第1回目は名古屋にある「鎌倉文庫 メルサ店」。
ポット出版の『カーミラ』という本を半年で24冊くらい売ってくれた書店さんです。この秘密を聞きに行ってきました。
立地は名古屋駅から徒歩5分できわめて好条件。でも、近隣には大型書店が多くて(ツインタワーの三省堂高島屋店、ツインタワー地下二階の三省堂名古屋テルミナ店、近鉄パッセの星野書店近鉄パッセ店、ヴィレッジ・ヴァンガード、アニメイト)、競合店に完全に包囲されてしまっている。
インタビュー後、三省堂のツインタワーと近鉄パッセを一通り覗いてきたけれど、メルサ店が入っているビルは、少し見劣りがする。ちょっとだけ鈍くさい感じだ。またビル自体が持つお客さんの流れも、それほど強力とはいえないと思う。
こんな条件の下で、どんな商売をしているか。
インタビューに答えてくれたのは岩崎美佳さん。大学のアルバイト時代を含めメルサ店勤務は15年になる。
※インタビューで話している棚の場所については、随時店内マップ(岩崎さん作)を参照してください。
●アイドル写真・グッズ販売
岡田……アイドル写真(写真1)やグッズを結構扱ってますよね、やっぱり小中高生を狙ってですか。
岩崎……そうですね。一応狙ってはいるんですけどね。アイドル系とかは結構見に来てくれてる方が多いです。写真とか買っていくのはやっぱり小、中あたりですね。内容にもよるんですけど。
岡田……売れてるんですか、写真なんかは?
岩崎……やり始めた頃よりはだいぶ落ちちゃっていますけど、でも世代の流れというか、例えば「モーニング娘。」さんが全盛期の時はすごく売れてたし、売れる人が出てくるとお客さんの反応も良くなるんですよね。そういう意味では、お客さんにいろいろ教えてもらっているな、というところがあるのかなと思います。
岡田……こういうグッズの仕入れは取次からってわけではないですよね。
岩崎……ええ。

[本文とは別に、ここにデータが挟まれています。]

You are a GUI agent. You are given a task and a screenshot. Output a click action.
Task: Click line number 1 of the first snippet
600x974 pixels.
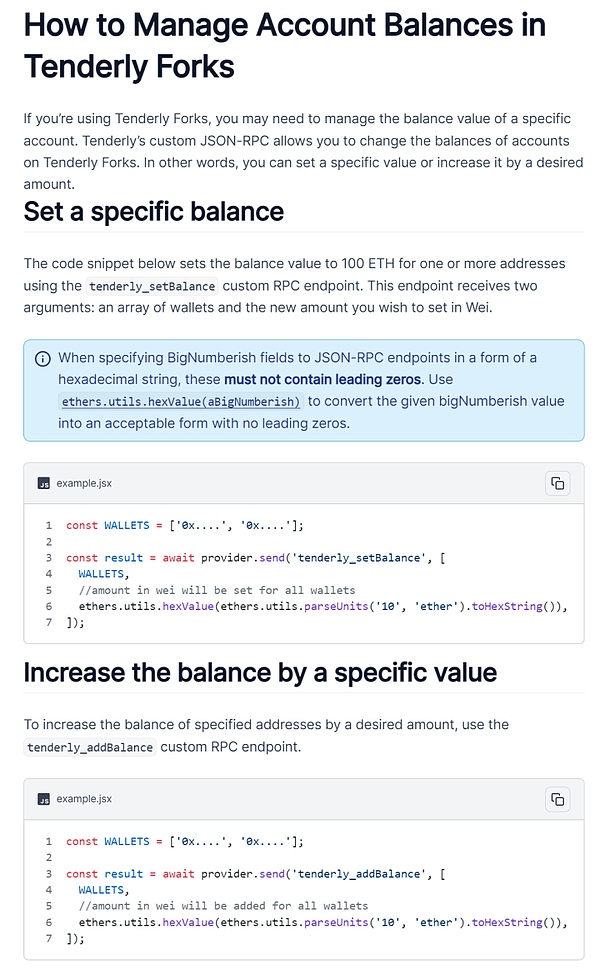tap(48, 525)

これは直接商品を持ってきてくれる業者さんがいて、並べるのはうちの店長が上手に並べてます(笑)。
岡田……ちなみに支払条件っていうのは?仕入れた時に即支払ですか?
岩崎……いえ、じゃなくって一応委託になるのかな。(店長に)委託ですかこれって?
(店長)委託ですよ。
岡田……毎月1回ぐらい?
(店長)一ヶ月締めで。売れた分だけ請求。業者の方が毎月いらっしゃって、いくつ売れたかチェックをしてという形です。

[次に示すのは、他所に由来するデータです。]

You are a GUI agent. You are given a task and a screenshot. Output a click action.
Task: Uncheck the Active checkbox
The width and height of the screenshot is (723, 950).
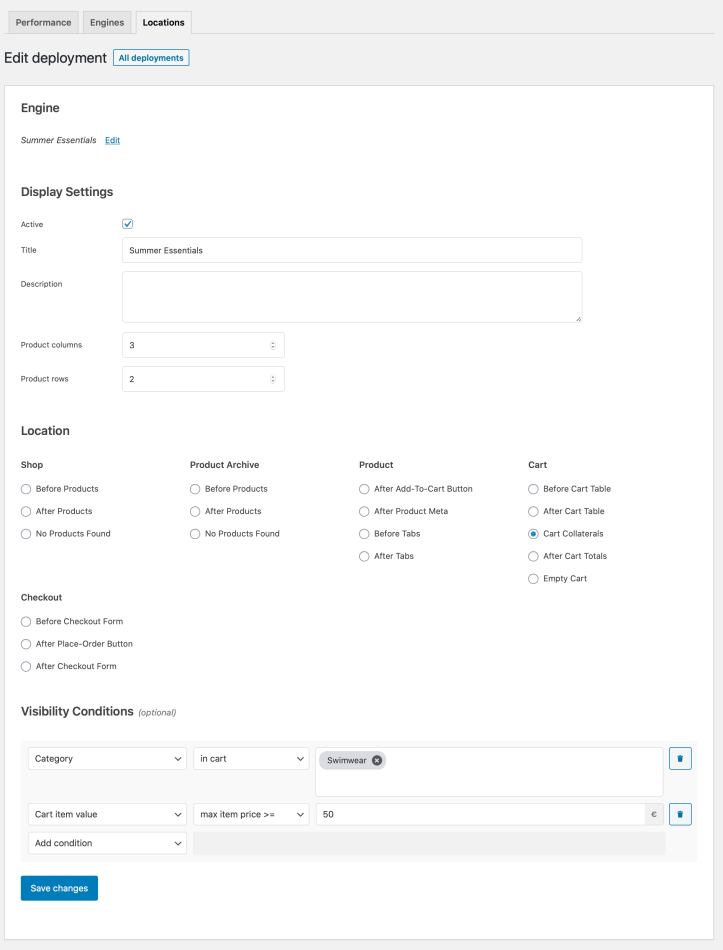point(127,224)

岡田……こういうものがあると、お客さんも大型店だけに行こう、なんてはなんないのかな。小中高校生もみんな三省堂、ってわけじゃないですよね。
岩崎……いや、でも結局すごく本が好きだとかそういう子たちは、どこに何が置いてあるとか結局知っているわけじゃないですか。何とかの本はどこどこで買って、この本はあそこにしかないからあそこで買って、ってどうも使い分けているみたいな感じがするんですよ。だから三省堂の袋を持ってうちに来るお客さんとかいるし、星野書店さんの袋を持ってうちに来るお客さんとかもいるから、だから、全然全く来ない…来ないお客さんももちろんいると思うんですけど(笑)…というわけではなくて、流れてるみたいな感じですね。
岡田……書店を巡ってきてるんですね。
岩崎……ええ。うちは一番最後(笑)。かもしれない(笑)。
岡田……でメルサ店ではどんなものがよく買われているって感じですか。
岩崎……今は割と、そうだなぁ、女性向けの癒し系の本とか、こっちの方になるんですけど(とコーナーまで移動開始)。
あっそう、ミリタリーもすごく強いんですよ。